▶ [Problem statement]: The only thing to send back is the number of lines below that hold the string "agent".

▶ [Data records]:
^^^^^^^^^^^^^^^^

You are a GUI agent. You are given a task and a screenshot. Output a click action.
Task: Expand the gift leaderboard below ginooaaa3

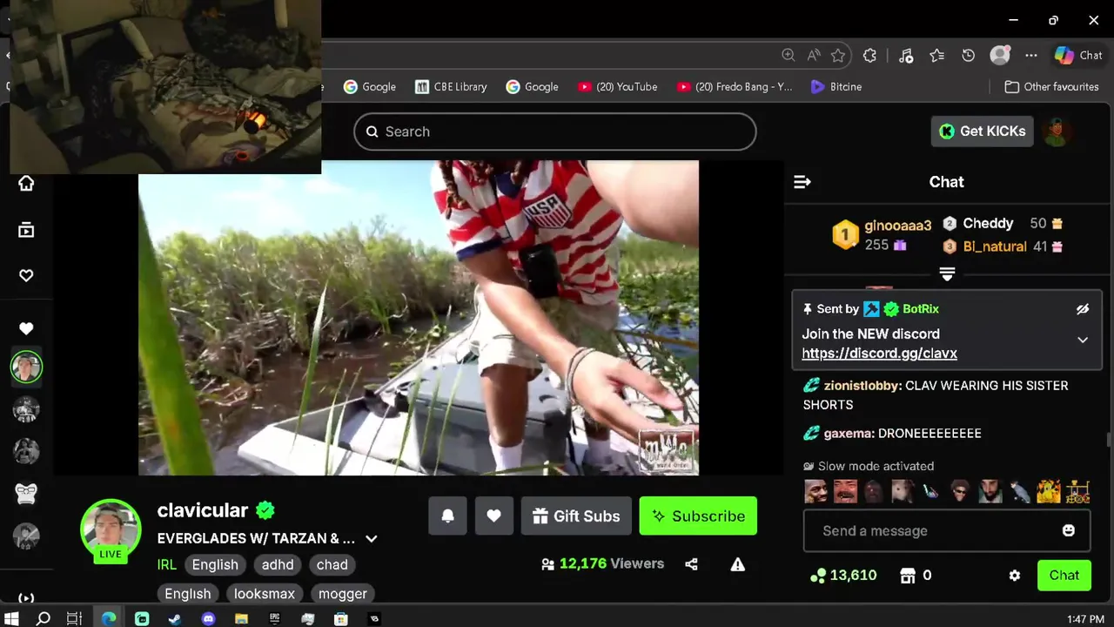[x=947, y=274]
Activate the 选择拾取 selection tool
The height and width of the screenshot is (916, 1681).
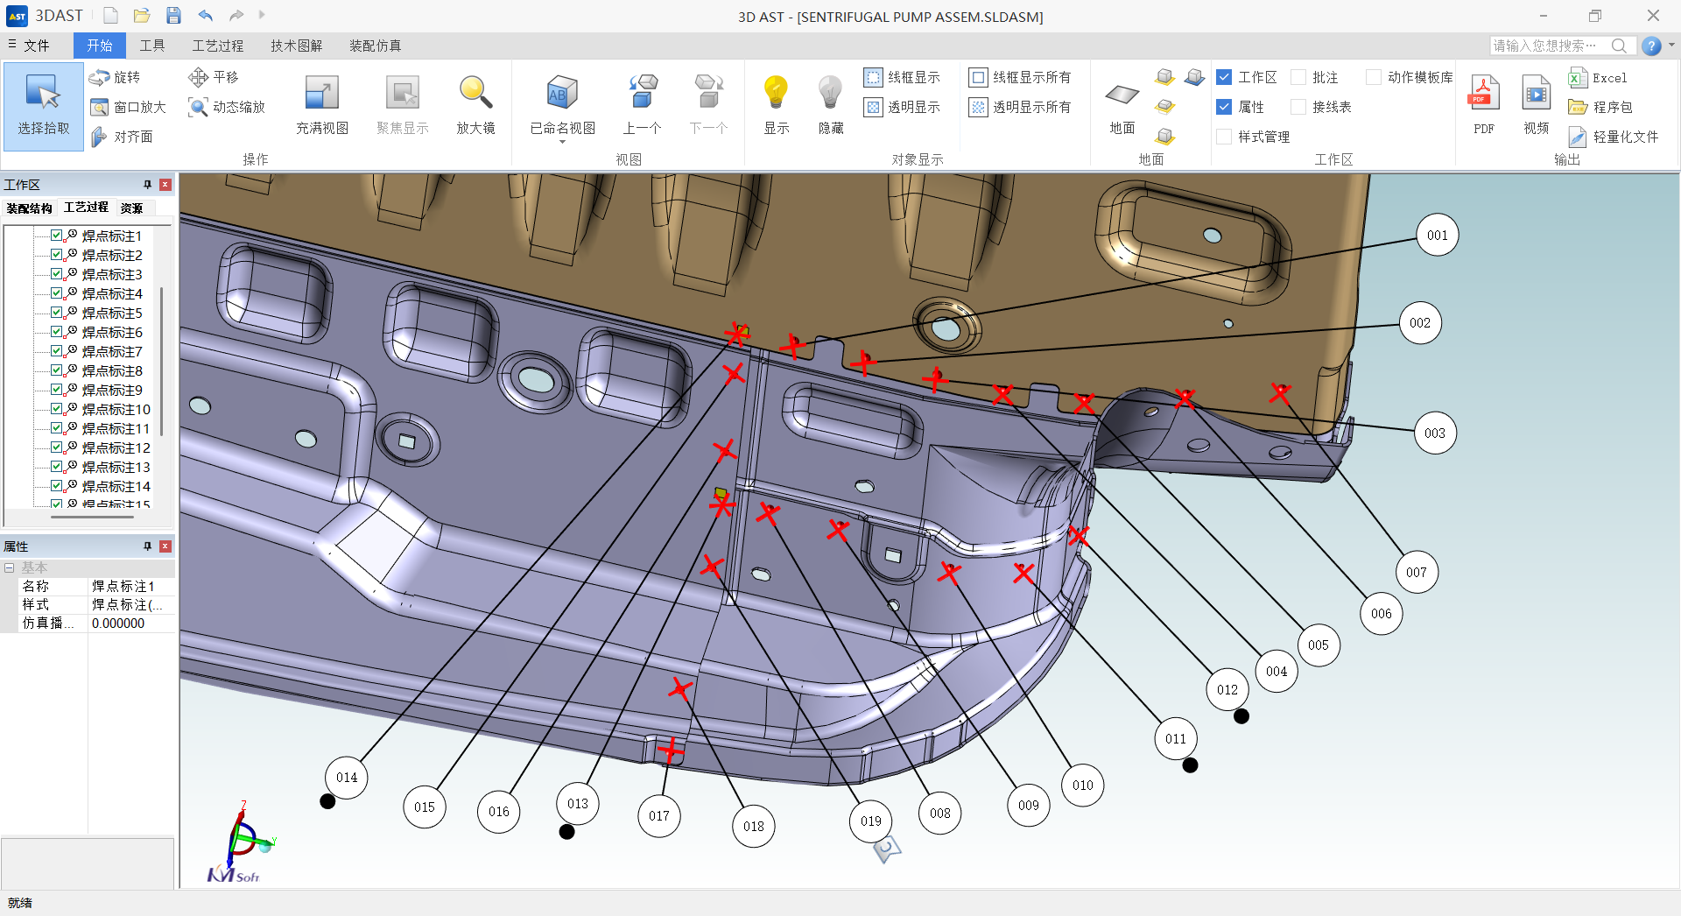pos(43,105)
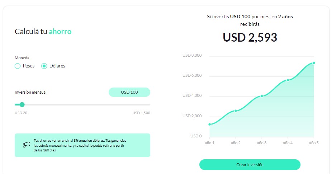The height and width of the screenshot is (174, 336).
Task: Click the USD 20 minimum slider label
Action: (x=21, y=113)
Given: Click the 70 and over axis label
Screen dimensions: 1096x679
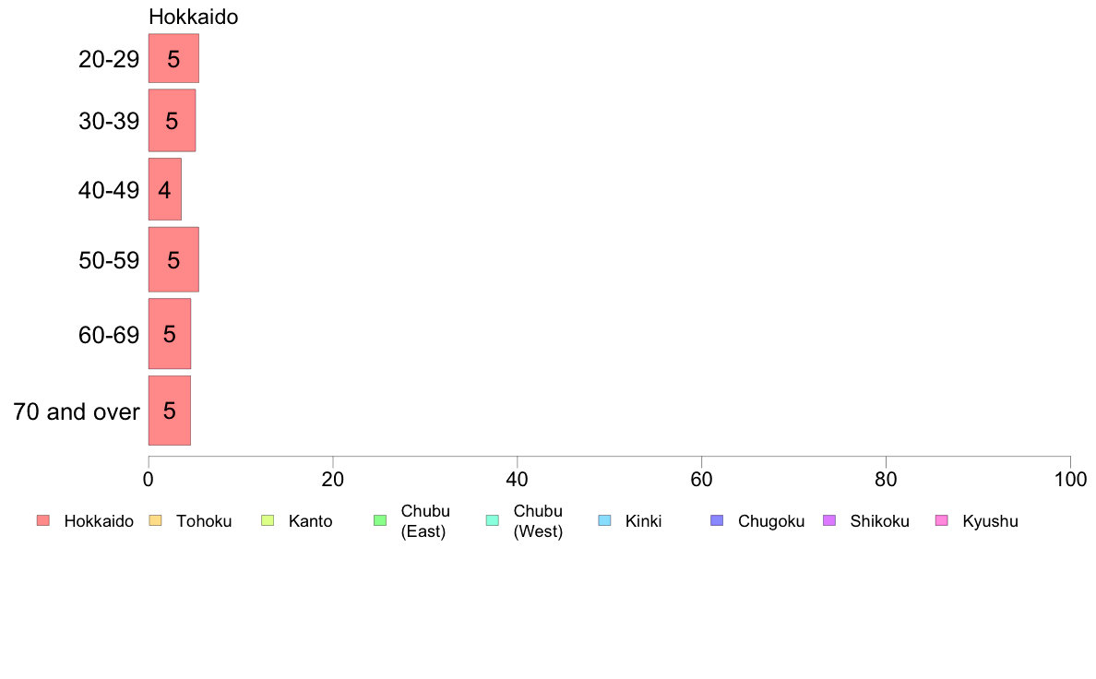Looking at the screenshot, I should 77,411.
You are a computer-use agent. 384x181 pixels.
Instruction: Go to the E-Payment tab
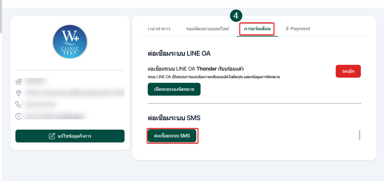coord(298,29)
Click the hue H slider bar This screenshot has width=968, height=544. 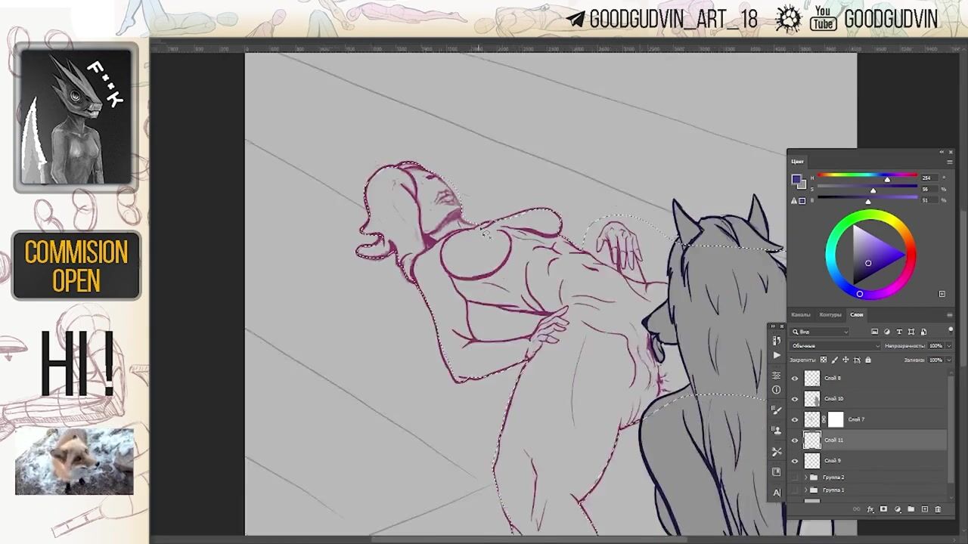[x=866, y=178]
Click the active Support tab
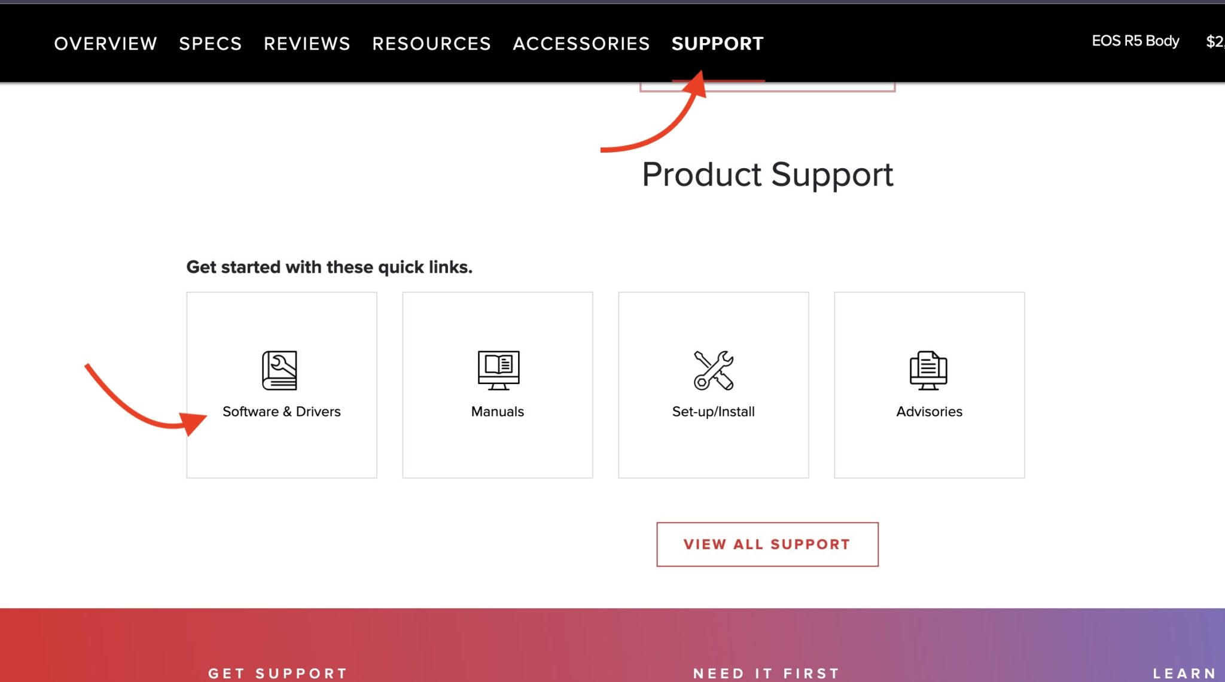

^^^^^^^^^^^^^^^^

▶ [Result for this task]: 2